Una fuente cercana a la familia de Cruz e integrante del Monitoreo Azul y Blanco, confirmó a LA PRENSA que el joven fue golpeado el viernes último, mientras desayunada. De esto fueron informados por otros reos políticos.
«Lo que sucedió es que el viernes Jerling estaba desayunando, y resulta que uno de los guardas lo agarró del hombro, lo levantó con insultos, se lo llevó aparte y le pegó una paliza fuerte», contó la fuente, quien desconoce los detalles de cómo se encuentra ahora.
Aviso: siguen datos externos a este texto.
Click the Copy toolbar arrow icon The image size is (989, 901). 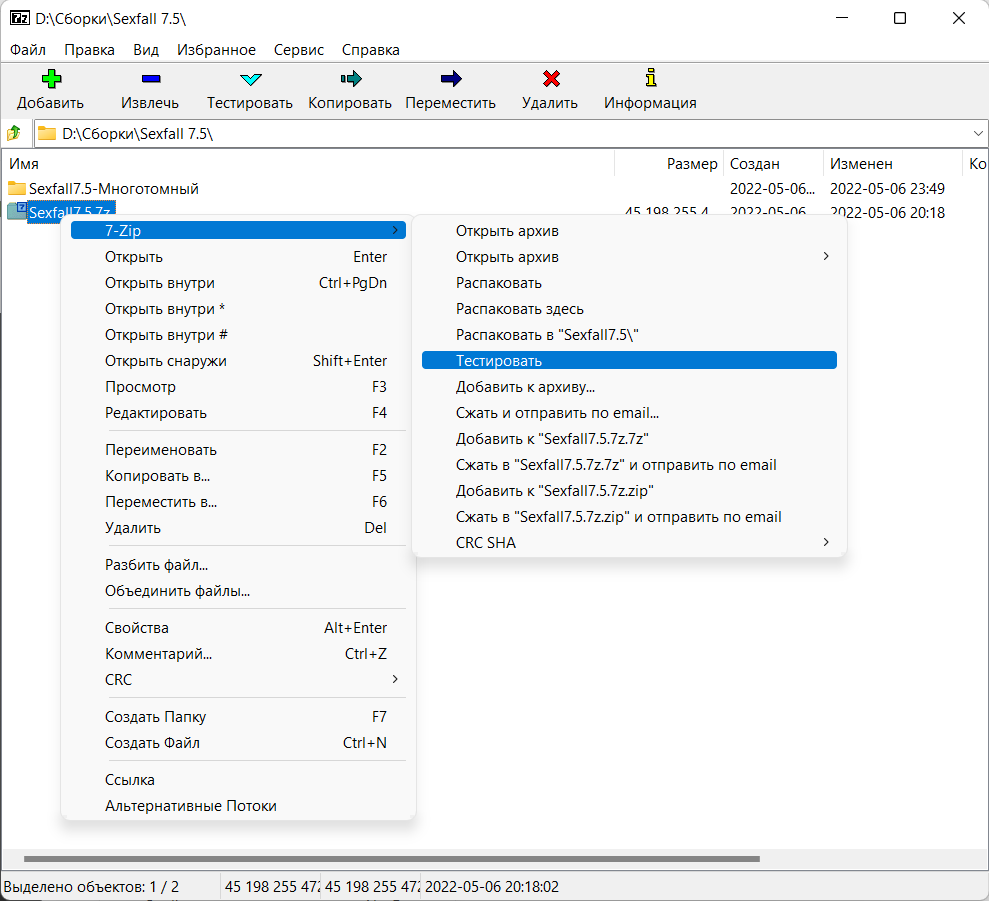pyautogui.click(x=350, y=79)
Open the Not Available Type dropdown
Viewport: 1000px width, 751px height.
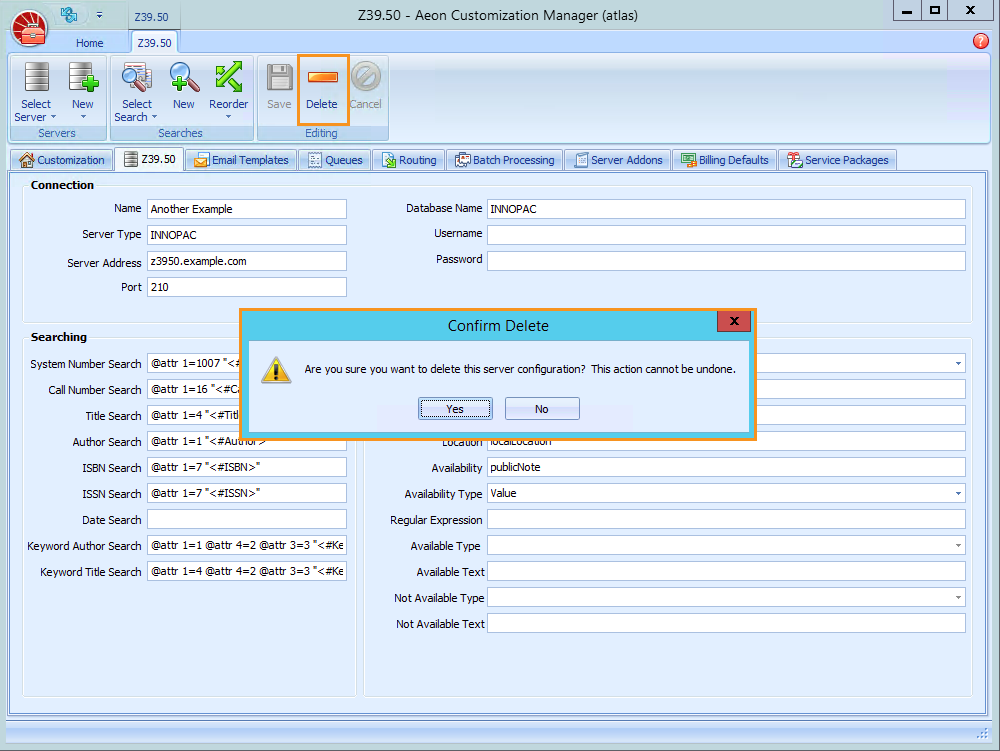click(x=957, y=597)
Le puede interesar: Miguel Mendoza y Medardo Mairena sufren grave deterioro de salud tras más de 40 días incomunicados con sus familiares
«A la tía (de Cruz) la llamó otro preso, para avisarnos, y se escuchaba cuando estaba llorando del dolor. Por eso hicimos la denuncia. Él siempre recibe maltrato en el penal por ser sobrino de un excontra alzado en armas. Por eso es que se ensañan con está criatura», indicó la fuente, que prefirió mantenerse en el anonimato por temor a represalias del régimen.
El tío del joven, al que hizo referencia la fuente, habría sido torturado y asesinado en marzo de 2020, en la zona de Ayapal, en Jinotega. Los familiares de la víctima responsabilizan del crimen a paramilitares y militares de la zona, indicó la fuente.
A Jerling Cruz lo detuvieron el 23 de abril de 2020 en el municipio de San José de Bocay, departamento de Jinotega.
Tres reos políticos golpeados por hacer huelga de hambre
El 12 de mayo pasado, el Monitoreo Azul y Blanco también denunció que los presos políticos Emiliano Zeledón, y los hermanos Dorling y Oliver Montenegro fueron víctimas de golpizas propinadas por los funcionarios del Penal de Matagalpa, por participar en huelga de hambre.
De acuerdo con la integrante de la organización cívica, Zeledón recibió “una fuerte paliza, que incluso lo hizo defecar sangre durante varios días. Lo aislaron y le negaron atención médica”.
Los hermanos Montenegro, señaló, son «constantes las violaciones a sus derechos humanos». Agregó que “otros privados de libertad ayudan a filtrar la denuncia de los abusos que ocurren dentro del Penal”.
De acuerdo con el Mecanismo de Reconocimiento de Personas Presas Políticas en Nicaragua, hasta el 30 de abril habían 182 presos de conciencia, en los distintos sistemas penitencias del país.